I was about to give up when one morning the call went through. He picked up and told me that he had been released after paying bail. We agreed to meet up at a certain location which we used to refer to as drawing board. I was elated!

The three of us proceeded to the location and on arriving I called my boyfriend to let him know we were here. Hardly had the phone rung than we heard the stern order from behind us: ‘Mkae hivyo hivyo na msijaribu kutoroka (Stay where you are and don’t try to run)’. Our 40 days were up and we walked right into the trap!”

Rahab appeared in court where she pleaded not guilty to the several charges that were read to her and she was sent to remand at Lang’ata Women’s Prison. While awaiting trial, she interacted with fellow inmates who enlightened her on case proceedings and shared tips to help her case. When she appeared next in court, she requested her cases be consolidated into two files instead of four and the magistrate granted her request.

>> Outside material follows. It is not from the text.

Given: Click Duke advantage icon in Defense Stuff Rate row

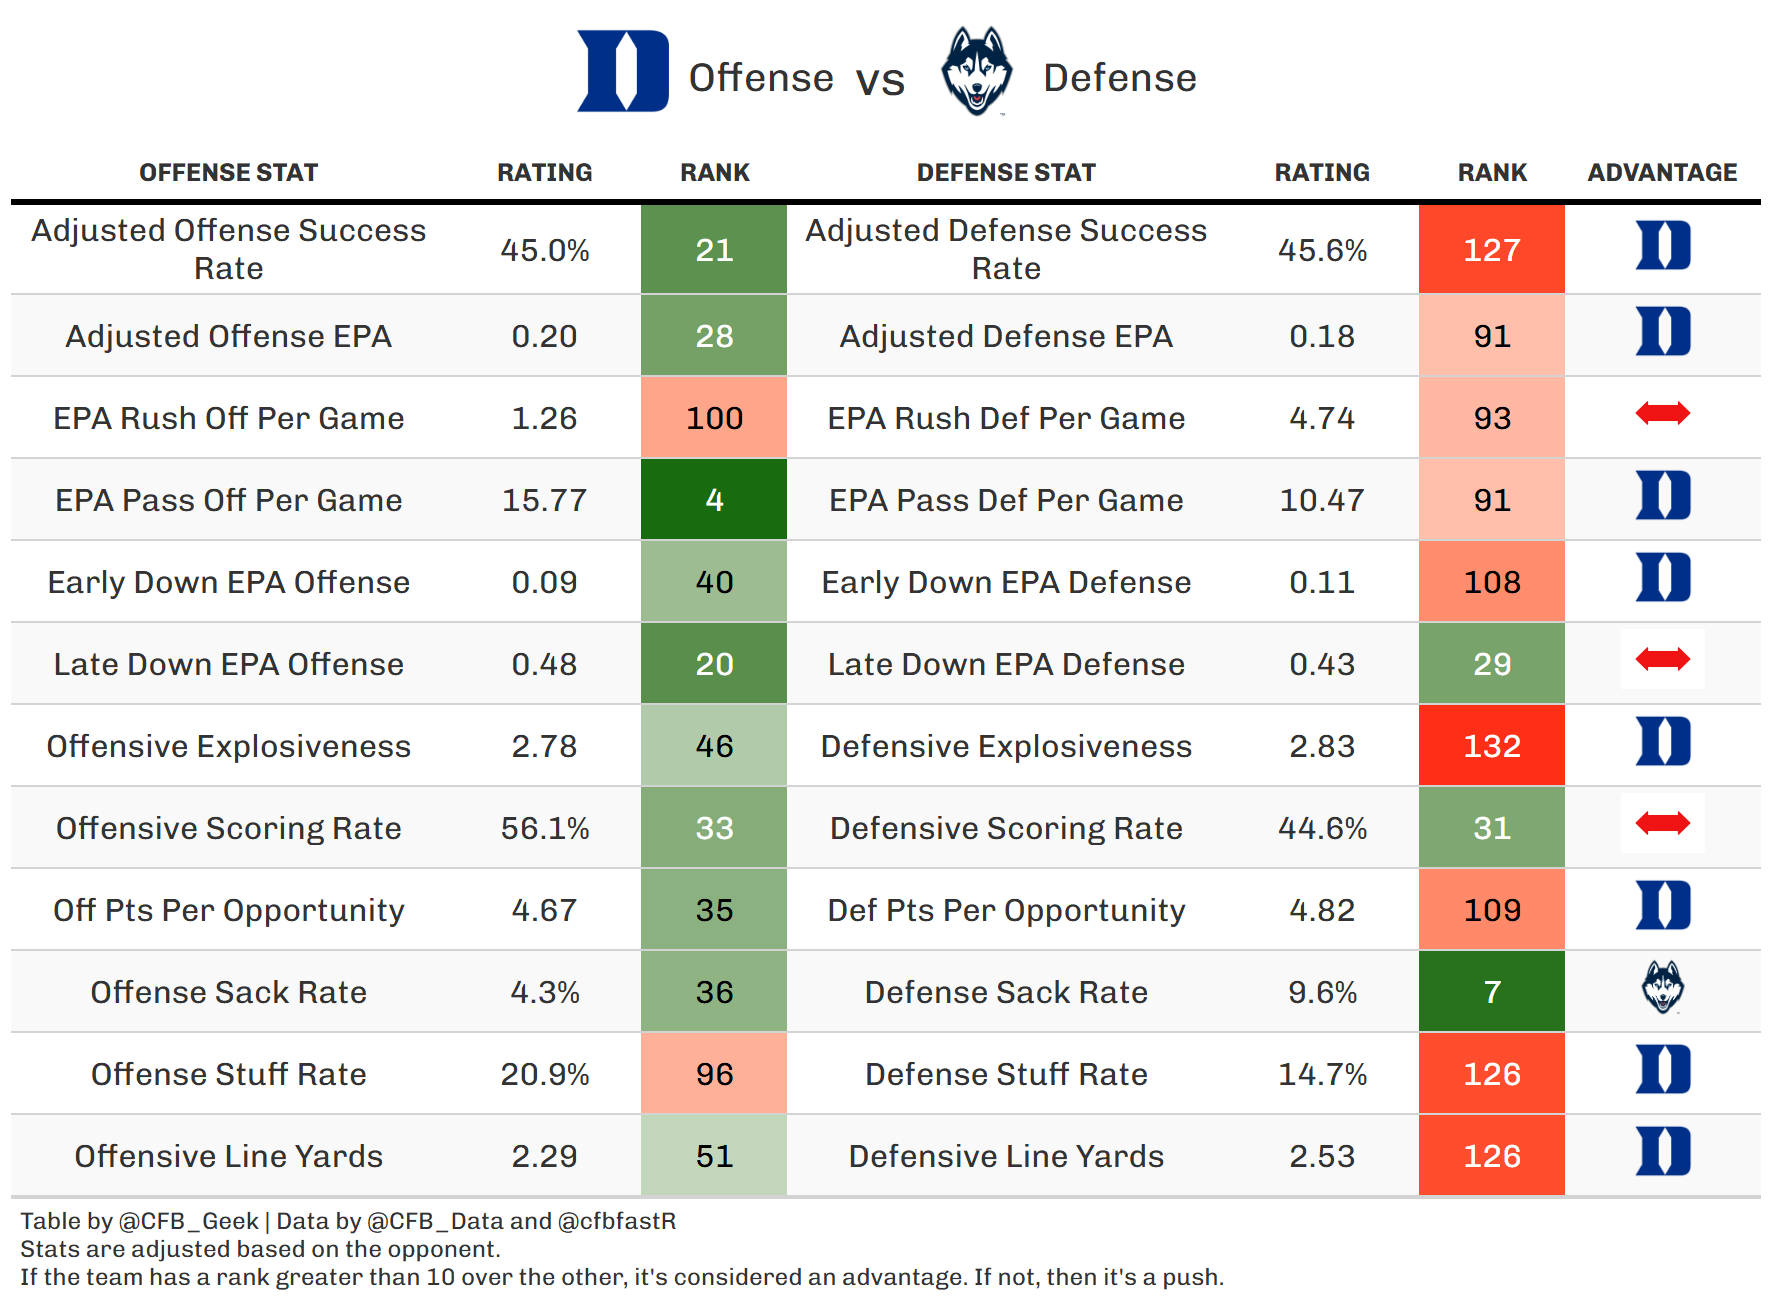Looking at the screenshot, I should click(x=1662, y=1070).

“I thank God for the work being done by Kituo Cha Sheria in Kenyan prisons. They empowered me with knowledge and skills about the law to the extent where I dropped my lawyer and represented myself. After successfully consolidating my cases, I reduced my time to six years, four of which I spent in remand.”

Rahab ‘found’ herself while serving her term. At first, she had made life difficult for the prison officers by being her usual rebellious self. She traded contraband and caused disturbances until a new officer in charge, Madam Olivia, joined the prison.

“She was a wise officer who decided to befriend the most troublesome prisoner around – me. She believed in me, gave me responsibilities and saw to it that I got a spot in the prison’s mentorship programme.

After a one-month training, I decided to change my ways and publicly surrendered my stock of bhang, phones and cigarettes. Later on I joined the African Prisons Project and enrolled for a short course in baking. I also continued to learn more about the law and successfully helped fellow inmates to draft their appeals and argue their cases favourably.”

After her release, Rahab was offered a job by the Africa Prisons Project as a result of her positive impact in the prison. Today, she works for the organisation as a legal advisor and an active campaigner against crime. During her free time, she takes orders for cakes to earn extra income.

She has reconciled with her family and is now at peace.

“I do not have the tons of money anymore but my life is meaningful now. I have peace of mind and I feel that I got a second chance in life. Most importantly, I learnt to hate crime, not just fear it. That is the message I preach today – hate crime.”